高校に入って初めての中間テストは、まずまずの滑り出し──になるはずだったが、数学が足を引っ張っていた。
(なんだよ、66点って! なんか低いし、微妙に不吉だし!)
 休み時間まで嫌な気分を引きずりながら、清水、中村のいつものメンバーが集まっている奏太の席へ向かう。清水がこちらに気づき、手を振る。朔斗も手を振り返し、微妙な点数を笑ってもらおうと話しかける。

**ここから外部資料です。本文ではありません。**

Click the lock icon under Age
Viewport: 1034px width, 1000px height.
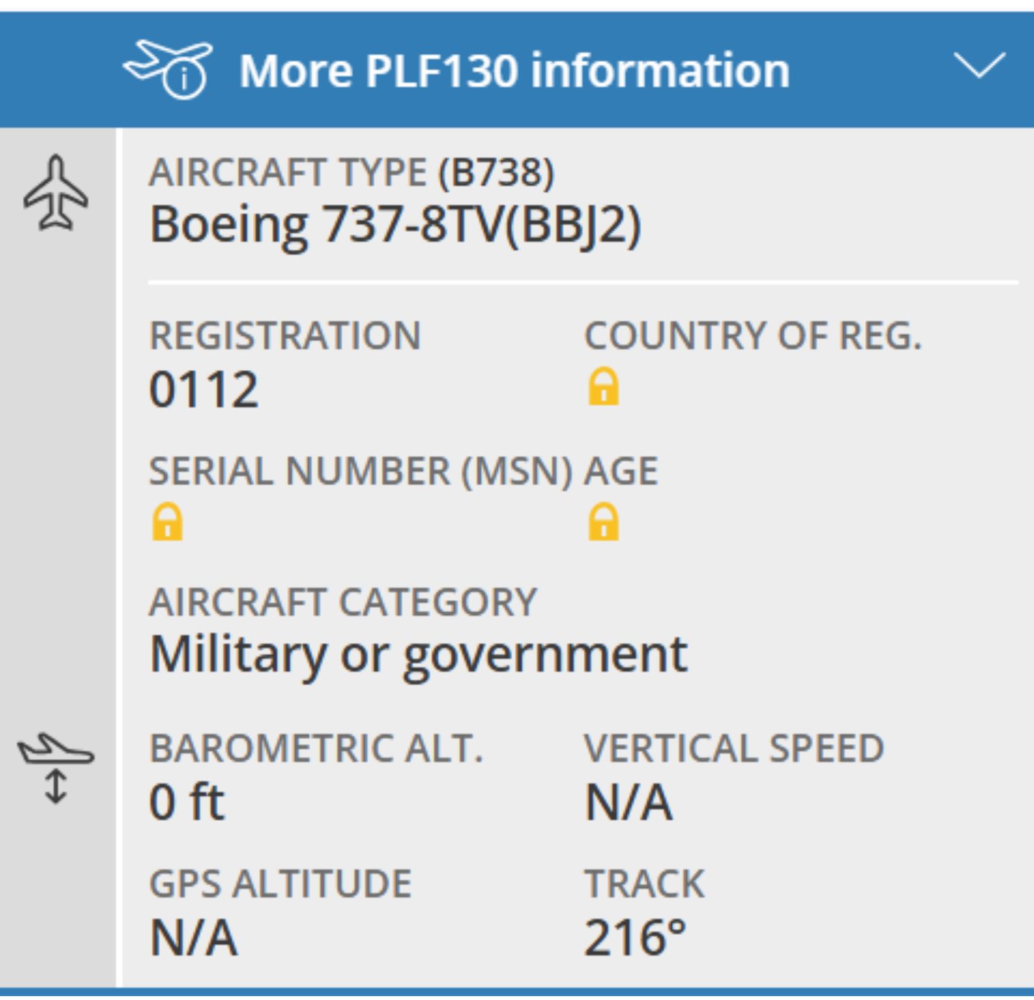tap(603, 522)
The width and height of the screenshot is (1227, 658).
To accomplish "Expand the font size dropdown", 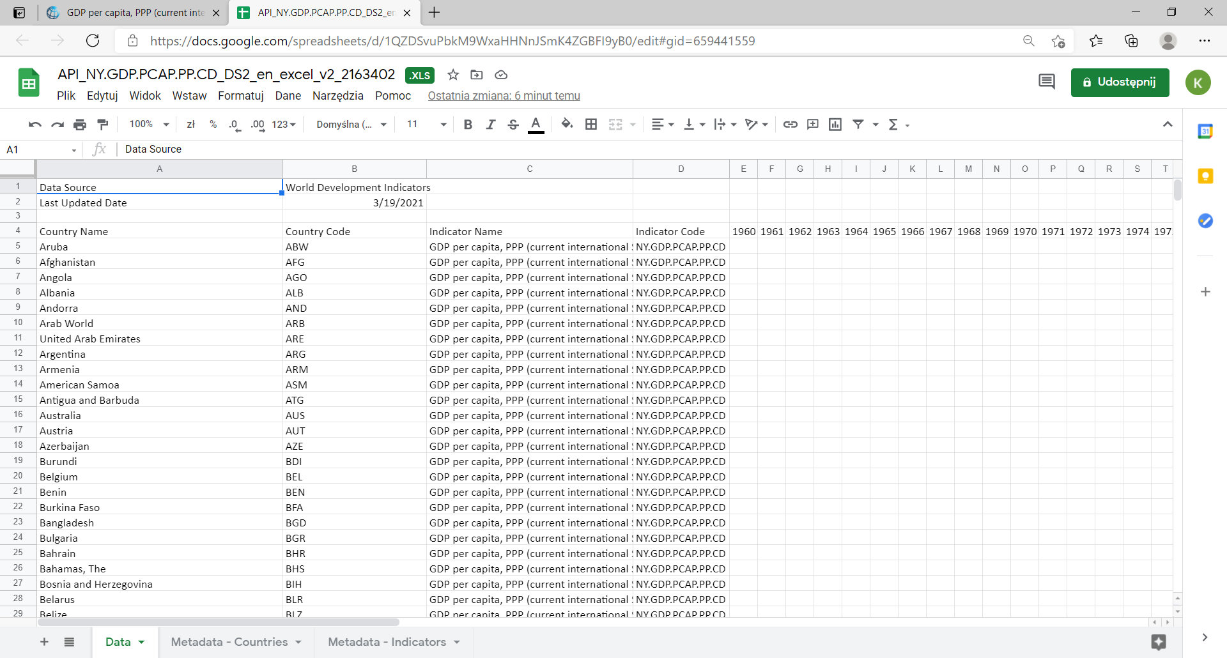I will [426, 125].
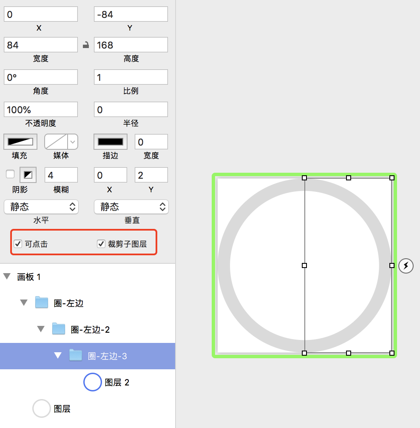Open the 垂直 静态 dropdown
Image resolution: width=420 pixels, height=428 pixels.
pyautogui.click(x=131, y=207)
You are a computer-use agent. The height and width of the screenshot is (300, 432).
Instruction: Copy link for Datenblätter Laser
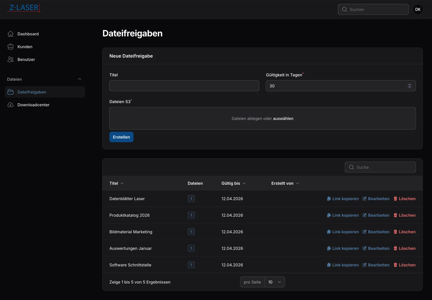coord(343,199)
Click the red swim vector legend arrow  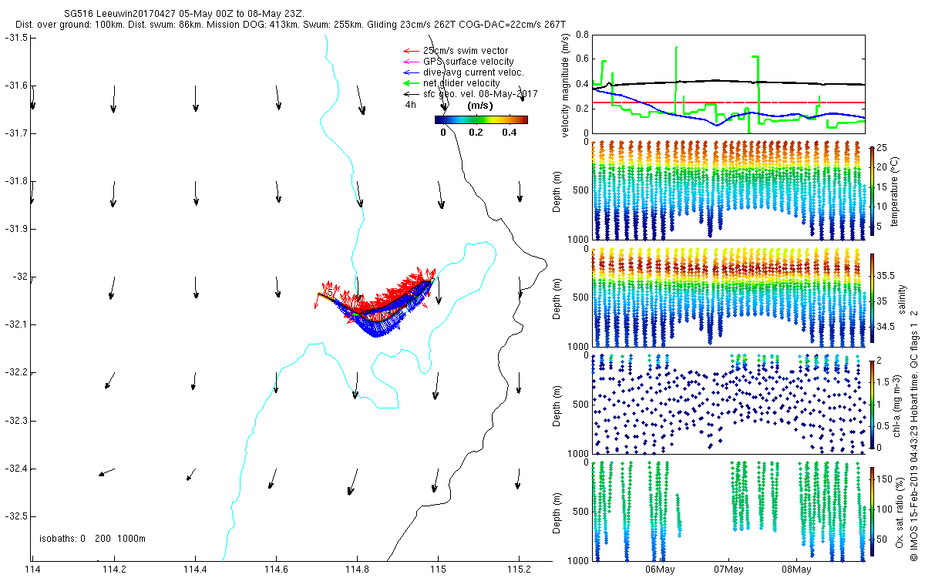(x=411, y=51)

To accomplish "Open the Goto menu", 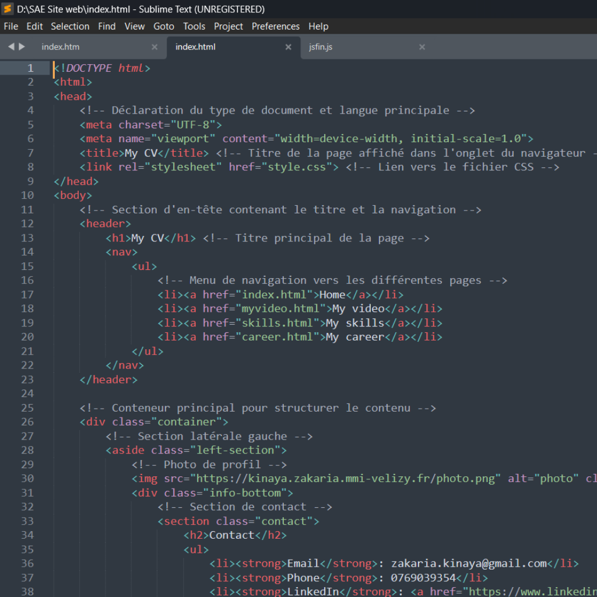I will coord(164,26).
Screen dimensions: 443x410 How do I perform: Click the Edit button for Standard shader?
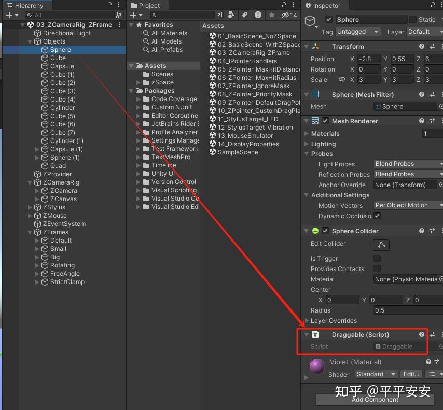(411, 374)
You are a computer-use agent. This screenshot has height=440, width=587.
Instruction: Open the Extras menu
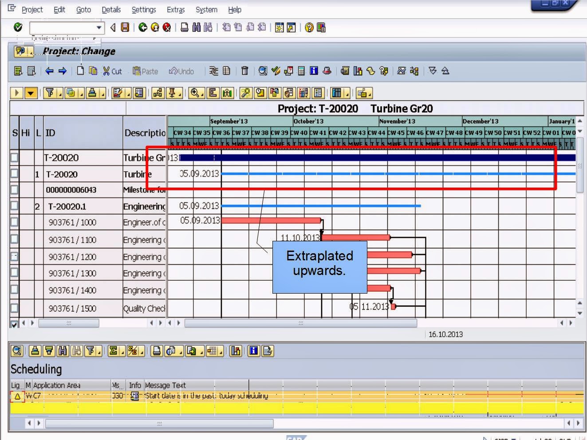(176, 9)
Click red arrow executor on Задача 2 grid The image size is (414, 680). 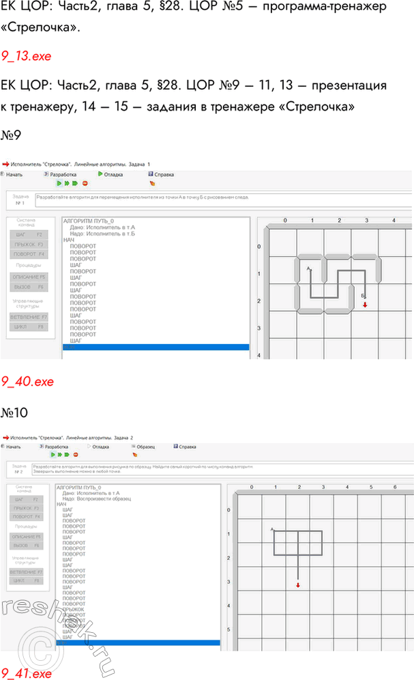(x=298, y=584)
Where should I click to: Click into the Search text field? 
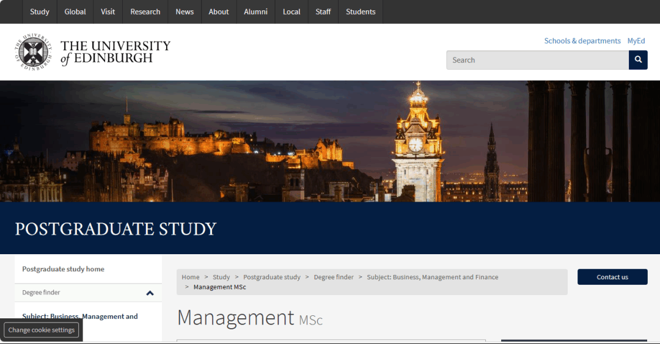537,60
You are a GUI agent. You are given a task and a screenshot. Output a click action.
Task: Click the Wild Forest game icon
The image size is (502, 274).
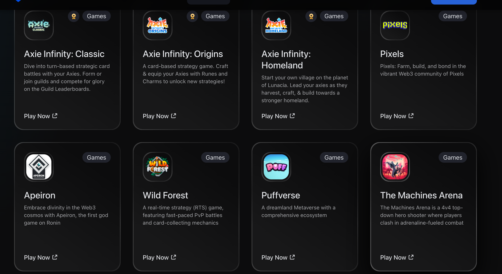157,167
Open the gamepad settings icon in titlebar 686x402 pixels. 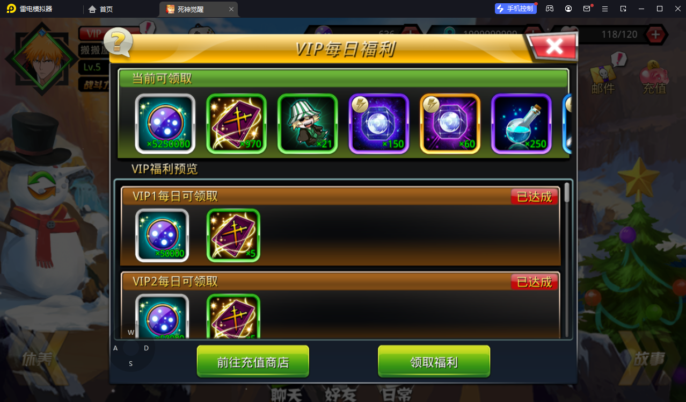click(x=550, y=9)
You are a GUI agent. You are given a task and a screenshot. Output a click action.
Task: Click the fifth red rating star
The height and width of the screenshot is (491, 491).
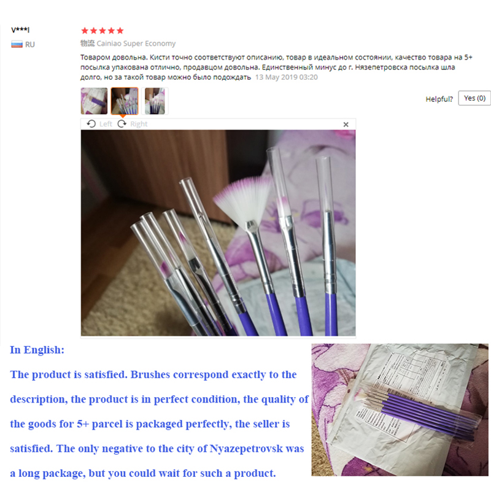click(120, 31)
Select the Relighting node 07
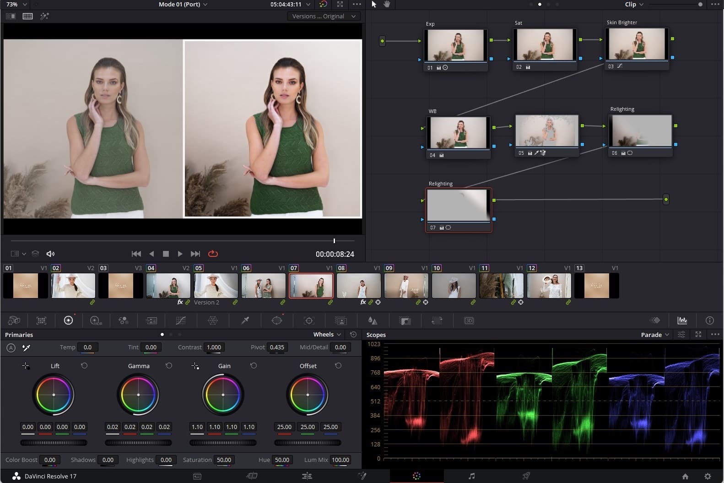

「なぁ、俺、数学66点だったんだけど。ちょっと低くね?」
 手を振っていた友人は、大げさにショックを受けた顔をした。
「おい、朔斗! 47点だった俺の前でそれはない!」
「え、そうなの? それはごめん」
 中村がにやりとしながら口を開く。
「てか、朔斗って数学苦手なの? その見た目で? 意外だな」
「その見た目でって、どの見た目だよ」
「その、真面目そうで、勉強できそうな顔だよ」
「なんだそれ!」
「はははっ、ごめんごめん。まっ、誰にでもニガテなことはあるよな!」
「いや、だから、47だった俺の前でそういうこと言うなって!」
 他愛ない会話が続き、お互いをからかい合う。奏太はこちらを見上げながらけらけら笑っている。
「奏太は? 何点だった?」
「え? えっとね──」
 中村が奏太の言葉を遮る。
「朔斗、聞いて驚け。奏太、82点だってさ」
「え、まじ? 数学得意なの? すごい」
「だよな!」
「ははん! すげえだろ。ま、たまたまだけど」
 清水が奏太の肩に腕を回す。
「期末の時には奏太に頼ろっかなー」
 中村がからかうように清水に言う。
「おい! 今の時点で47点取ってるようじゃ、期末直前になってから奏太に聞いても間に合わねえぞ!」
「うるせぇな!」
 ふざける2人を横目に、朔斗は奏太に話しかける。
「じゃあさ、今度、授業で分かんなかったとこあったら聞いてもいい?」
「うん! いいぜ!」
 奏太は表裏のなさそうな笑顔を見せ、二つ返事で答えた。